**WHAT YOU ARE ASKED TO DO:**
Quote the entries that follow exactly, leaving none out.

**RECORDS SUPPLIED:**
======

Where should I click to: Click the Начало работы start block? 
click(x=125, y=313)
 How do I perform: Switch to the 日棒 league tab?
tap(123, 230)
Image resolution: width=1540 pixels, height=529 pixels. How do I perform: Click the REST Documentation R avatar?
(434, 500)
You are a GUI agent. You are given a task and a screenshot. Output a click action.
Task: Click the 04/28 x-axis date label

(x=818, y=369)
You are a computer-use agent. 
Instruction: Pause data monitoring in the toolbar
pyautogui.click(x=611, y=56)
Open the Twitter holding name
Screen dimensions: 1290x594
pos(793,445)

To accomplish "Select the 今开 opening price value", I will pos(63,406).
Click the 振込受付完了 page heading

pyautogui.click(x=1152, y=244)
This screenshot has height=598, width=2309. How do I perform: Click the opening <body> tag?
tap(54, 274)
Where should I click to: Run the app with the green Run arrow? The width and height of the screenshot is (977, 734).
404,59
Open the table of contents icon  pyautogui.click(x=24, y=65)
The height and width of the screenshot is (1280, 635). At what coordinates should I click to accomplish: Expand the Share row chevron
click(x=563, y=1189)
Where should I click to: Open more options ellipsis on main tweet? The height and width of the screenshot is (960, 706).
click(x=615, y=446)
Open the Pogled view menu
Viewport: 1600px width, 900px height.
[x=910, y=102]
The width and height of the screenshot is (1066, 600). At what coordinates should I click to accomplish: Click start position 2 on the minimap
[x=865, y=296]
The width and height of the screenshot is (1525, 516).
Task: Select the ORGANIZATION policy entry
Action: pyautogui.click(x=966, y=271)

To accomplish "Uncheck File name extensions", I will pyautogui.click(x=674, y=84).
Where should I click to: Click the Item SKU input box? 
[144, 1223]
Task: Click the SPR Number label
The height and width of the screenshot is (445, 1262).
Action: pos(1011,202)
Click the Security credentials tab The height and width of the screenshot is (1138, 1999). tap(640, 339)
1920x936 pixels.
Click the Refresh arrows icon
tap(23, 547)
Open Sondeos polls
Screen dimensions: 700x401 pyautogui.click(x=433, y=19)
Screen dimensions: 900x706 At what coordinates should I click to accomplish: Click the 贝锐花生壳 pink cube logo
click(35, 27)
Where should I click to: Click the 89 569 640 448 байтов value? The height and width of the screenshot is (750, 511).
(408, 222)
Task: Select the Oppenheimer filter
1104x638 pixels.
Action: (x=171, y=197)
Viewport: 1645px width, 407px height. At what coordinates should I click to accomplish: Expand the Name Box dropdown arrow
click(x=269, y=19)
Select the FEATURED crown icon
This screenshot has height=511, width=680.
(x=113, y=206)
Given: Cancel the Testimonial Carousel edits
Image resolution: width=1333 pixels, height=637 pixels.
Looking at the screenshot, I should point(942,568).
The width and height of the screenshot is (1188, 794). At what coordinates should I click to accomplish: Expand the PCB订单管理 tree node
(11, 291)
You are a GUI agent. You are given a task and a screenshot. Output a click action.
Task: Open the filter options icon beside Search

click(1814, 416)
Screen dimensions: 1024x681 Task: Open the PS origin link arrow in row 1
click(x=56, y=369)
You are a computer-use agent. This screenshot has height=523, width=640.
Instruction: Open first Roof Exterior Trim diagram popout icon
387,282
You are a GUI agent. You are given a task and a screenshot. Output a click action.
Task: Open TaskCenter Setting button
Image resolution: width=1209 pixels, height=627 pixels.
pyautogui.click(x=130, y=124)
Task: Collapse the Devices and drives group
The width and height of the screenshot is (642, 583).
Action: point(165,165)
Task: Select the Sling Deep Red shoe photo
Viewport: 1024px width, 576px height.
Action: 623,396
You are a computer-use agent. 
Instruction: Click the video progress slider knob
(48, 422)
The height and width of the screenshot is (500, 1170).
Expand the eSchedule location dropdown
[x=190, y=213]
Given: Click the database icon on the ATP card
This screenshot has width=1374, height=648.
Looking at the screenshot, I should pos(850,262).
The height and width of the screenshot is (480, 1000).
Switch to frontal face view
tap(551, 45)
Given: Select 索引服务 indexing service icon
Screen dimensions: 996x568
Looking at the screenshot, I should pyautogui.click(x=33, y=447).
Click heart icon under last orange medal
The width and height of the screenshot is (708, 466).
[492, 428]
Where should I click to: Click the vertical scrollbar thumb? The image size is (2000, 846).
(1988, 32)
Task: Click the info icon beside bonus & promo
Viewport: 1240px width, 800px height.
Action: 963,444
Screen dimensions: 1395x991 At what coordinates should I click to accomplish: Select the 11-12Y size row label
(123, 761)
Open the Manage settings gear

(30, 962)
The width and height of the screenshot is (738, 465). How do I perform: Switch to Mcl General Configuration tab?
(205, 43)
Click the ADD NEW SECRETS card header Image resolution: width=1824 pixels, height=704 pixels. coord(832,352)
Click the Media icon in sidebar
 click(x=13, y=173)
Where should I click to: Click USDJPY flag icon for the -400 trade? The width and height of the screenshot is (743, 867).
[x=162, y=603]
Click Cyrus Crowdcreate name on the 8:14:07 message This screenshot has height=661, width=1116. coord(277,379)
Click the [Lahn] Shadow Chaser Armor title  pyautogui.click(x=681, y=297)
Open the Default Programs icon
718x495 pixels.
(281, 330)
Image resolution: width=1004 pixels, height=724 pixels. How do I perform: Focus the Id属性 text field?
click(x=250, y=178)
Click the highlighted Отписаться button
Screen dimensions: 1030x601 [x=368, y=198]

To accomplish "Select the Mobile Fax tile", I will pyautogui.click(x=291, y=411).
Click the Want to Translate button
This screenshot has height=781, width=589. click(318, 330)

======

**RESPONSE:**
Where should I click to: Click the Начало работы start block? 
click(x=125, y=313)
 How do I perform: Switch to the 日棒 league tab?
tap(123, 230)
Image resolution: width=1540 pixels, height=529 pixels. How do I perform: Click the REST Documentation R avatar?
(434, 500)
You are a GUI agent. You are given a task and a screenshot. Output a click action.
Task: Click the 04/28 x-axis date label

(x=818, y=369)
You are a computer-use agent. 
Instruction: Pause data monitoring in the toolbar
pyautogui.click(x=611, y=56)
Open the Twitter holding name
Screen dimensions: 1290x594
pos(793,445)

To accomplish "Select the 今开 opening price value", I will pos(63,406).
Click the 振込受付完了 page heading

pyautogui.click(x=1152, y=244)
This screenshot has height=598, width=2309. How do I perform: Click the opening <body> tag?
tap(54, 274)
Where should I click to: Run the app with the green Run arrow? The width and height of the screenshot is (977, 734).
404,59
Open the table of contents icon  pyautogui.click(x=24, y=65)
The height and width of the screenshot is (1280, 635). At what coordinates should I click to accomplish: Expand the Share row chevron
click(x=563, y=1189)
Where should I click to: Open more options ellipsis on main tweet? The height and width of the screenshot is (960, 706).
click(x=615, y=446)
Open the Pogled view menu
Viewport: 1600px width, 900px height.
[x=910, y=102]
The width and height of the screenshot is (1066, 600). At what coordinates should I click to accomplish: Click start position 2 on the minimap
[x=865, y=296]
The width and height of the screenshot is (1525, 516).
Task: Select the ORGANIZATION policy entry
Action: pyautogui.click(x=966, y=271)

To accomplish "Uncheck File name extensions", I will pyautogui.click(x=674, y=84).
Where should I click to: Click the Item SKU input box? 
[144, 1223]
Task: Click the SPR Number label
The height and width of the screenshot is (445, 1262).
Action: pos(1011,202)
Click the Security credentials tab The height and width of the screenshot is (1138, 1999). tap(640, 339)
1920x936 pixels.
Click the Refresh arrows icon
tap(23, 547)
Open Sondeos polls
Screen dimensions: 700x401 pyautogui.click(x=433, y=19)
Screen dimensions: 900x706 At what coordinates should I click to accomplish: Click the 贝锐花生壳 pink cube logo
click(35, 27)
Where should I click to: Click the 89 569 640 448 байтов value? The height and width of the screenshot is (750, 511).
(408, 222)
Task: Select the Oppenheimer filter
1104x638 pixels.
Action: (x=171, y=197)
Viewport: 1645px width, 407px height. At what coordinates should I click to accomplish: Expand the Name Box dropdown arrow
click(x=269, y=19)
Select the FEATURED crown icon
This screenshot has height=511, width=680.
(x=113, y=206)
Given: Cancel the Testimonial Carousel edits
Image resolution: width=1333 pixels, height=637 pixels.
Looking at the screenshot, I should point(942,568).
The width and height of the screenshot is (1188, 794). At what coordinates should I click to accomplish: Expand the PCB订单管理 tree node
(11, 291)
You are a GUI agent. You are given a task and a screenshot. Output a click action.
Task: Open the filter options icon beside Search

click(1814, 416)
Screen dimensions: 1024x681 Task: Open the PS origin link arrow in row 1
click(x=56, y=369)
You are a computer-use agent. This screenshot has height=523, width=640.
Instruction: Open first Roof Exterior Trim diagram popout icon
387,282
You are a GUI agent. You are given a task and a screenshot. Output a click action.
Task: Open TaskCenter Setting button
Image resolution: width=1209 pixels, height=627 pixels.
pyautogui.click(x=130, y=124)
Task: Collapse the Devices and drives group
The width and height of the screenshot is (642, 583).
Action: point(165,165)
Task: Select the Sling Deep Red shoe photo
Viewport: 1024px width, 576px height.
Action: 623,396
You are a computer-use agent. 
Instruction: Click the video progress slider knob
(48, 422)
The height and width of the screenshot is (500, 1170).
Expand the eSchedule location dropdown
[x=190, y=213]
Given: Click the database icon on the ATP card
This screenshot has width=1374, height=648.
Looking at the screenshot, I should pos(850,262).
The height and width of the screenshot is (480, 1000).
Switch to frontal face view
tap(551, 45)
Given: Select 索引服务 indexing service icon
Screen dimensions: 996x568
Looking at the screenshot, I should pyautogui.click(x=33, y=447).
Click heart icon under last orange medal
The width and height of the screenshot is (708, 466).
[492, 428]
Where should I click to: Click the vertical scrollbar thumb? The image size is (2000, 846).
(1988, 32)
Task: Click the info icon beside bonus & promo
Viewport: 1240px width, 800px height.
Action: 963,444
Screen dimensions: 1395x991 At what coordinates should I click to accomplish: Select the 11-12Y size row label
(123, 761)
Open the Manage settings gear

(30, 962)
The width and height of the screenshot is (738, 465). How do I perform: Switch to Mcl General Configuration tab?
(205, 43)
Click the ADD NEW SECRETS card header Image resolution: width=1824 pixels, height=704 pixels. coord(832,352)
Click the Media icon in sidebar
 click(x=13, y=173)
Where should I click to: Click USDJPY flag icon for the -400 trade? The width and height of the screenshot is (743, 867).
[x=162, y=603]
Click Cyrus Crowdcreate name on the 8:14:07 message This screenshot has height=661, width=1116. coord(277,379)
Click the [Lahn] Shadow Chaser Armor title  pyautogui.click(x=681, y=297)
Open the Default Programs icon
718x495 pixels.
(281, 330)
Image resolution: width=1004 pixels, height=724 pixels. How do I perform: Focus the Id属性 text field?
click(x=250, y=178)
Click the highlighted Отписаться button
Screen dimensions: 1030x601 [x=368, y=198]

To accomplish "Select the Mobile Fax tile", I will pyautogui.click(x=291, y=411).
Click the Want to Translate button
This screenshot has height=781, width=589. click(318, 330)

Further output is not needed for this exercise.